Happy Memorial Day, Everybody!
I hope you are all having a nice day remembering the soldiers who defended the United States of America. Serving one's country is an honor and a privilege, especially if you make it out of there alive.
I tried to enlist in the armed services but got disqualified because I am, you know, a PIG. I'm an actual PIG and our distinct minority faces all kinds of discrimination way, way beyond Gays in the military with DADT (Don't Ask Don't Tell). What many people don't know is that being a PIG means automatic disqualification from all kinds of public outings and opportunities you normally take for granted, like go-kart racing and especially employment. Try applying for Maître d' at the Boom Boom Room and you're not only (rather rudely) shown the door, but banned from ever dining there.
Last month, I found myself at a Fellini-esque crossroads, trying to decide what to do with my life. Should I take an Introduction to Photoshop class at the local community college or clandestinely and bravely serve my country? After being approached by a camouflage pants wearing military recruiter (well, that's what he said he was) in the SafeWay parking lot, I was encouraged to enlist after looking at the exciting pamphlet about all the places I could go – kind of like Dr. Seuss, only with attitude. Anyway, this was not to be. Besides, after my previous tour of duty on a stealthy, highly classified mission, you might say I was already overqualified.
But then the dreadful day in late April came, when BP's blowout preventer failed and caused the Gulf of Mexico to turn into the Black Sea.
On account of this, my plans to spend this Memorial four day weekend at Mr. And Mrs. Crisp's Ft. Myers beach front condo were scotched after the historic, man made disaster down in the Gulf of Mexico. The smell is beastly, and the mood of the locals is worse. The gusher is STILL gushing, and nobody knows how to really fix the mess.
That's why I was tapped by the State Department to go down to Houston this week to root out the culprits behind this non-stop, vicious and voracious volcano of black gold, Texas tea.

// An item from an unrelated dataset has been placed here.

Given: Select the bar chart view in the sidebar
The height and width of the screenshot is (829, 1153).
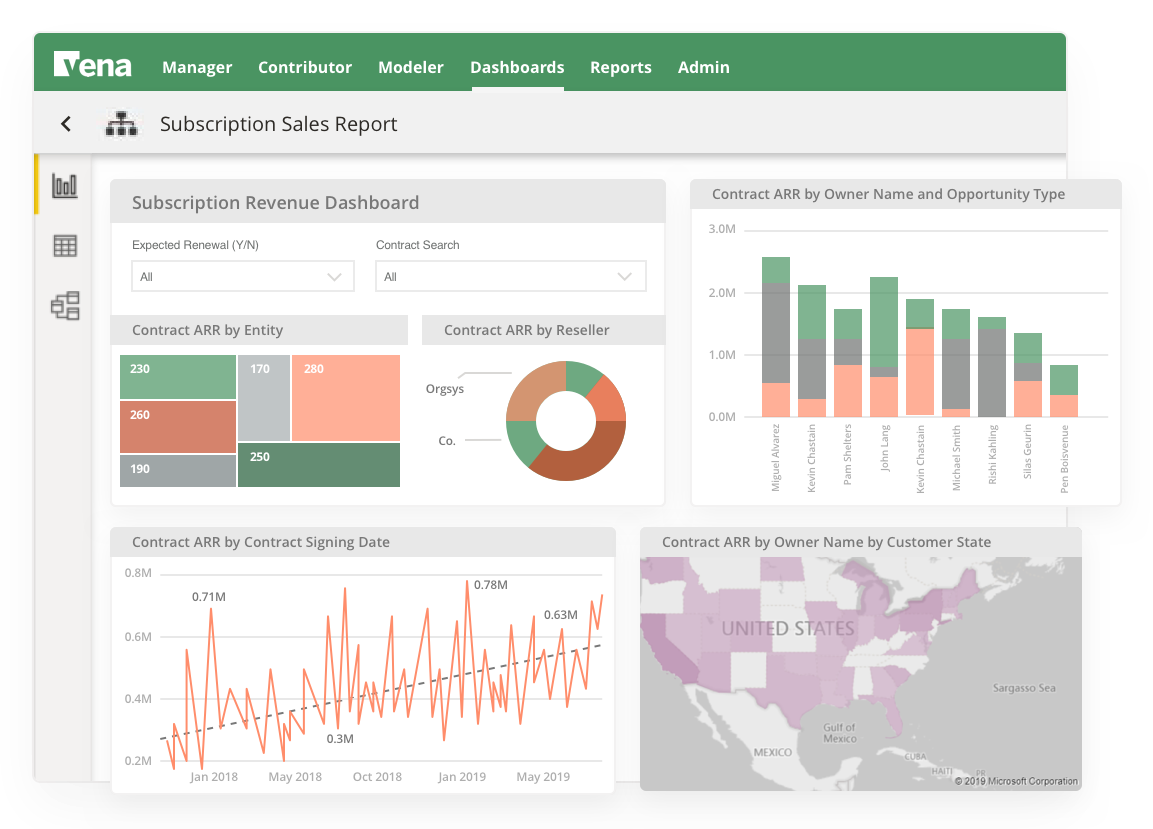Looking at the screenshot, I should [x=62, y=185].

Not only are wild PIGS highly experienced in rooting out farm profits, but we're also creatures willing to get down into the dirty muck of rooting out inconspicuous feral animals and blowhards guilty of poaching everything sustainable for the rest of those in the sty.
It won't be easy, since everybody involved is either a big fat liar and/or incompetent, but somebody has to help investigative journalist Mr. Greg Palast skewer a few rolling carcasses on a spit. As he wrote in his article Smart PIG: BP's OTHER Spill BP has a history of “cheaping out”:
“By not properly inspecting the pipeline for over a decade, BP failed to prevent that March 2006 spill which polluted Prudhoe Bay. And cheaping out on remote controls for their oil well blow-out preventers appears to have cost the lives of 11 men on the Deepwater Horizon.
But then, failure to implement proper safety procedures has saved BP, not millions but billions of dollars, suggests that the company's pig is indeed, very, very smart.”
You can say THAT again, Mr. Greg Palast! This guy really, really knows what he's talking about.
I'm heading out now to join friends for an afternoon barbecue. Later on, in remembrance of Dennis Hopper, we plan to pop open a few Red Tail Ales and watch one of the best movies ever made, Easy Rider.
Have a happy Memorial Day!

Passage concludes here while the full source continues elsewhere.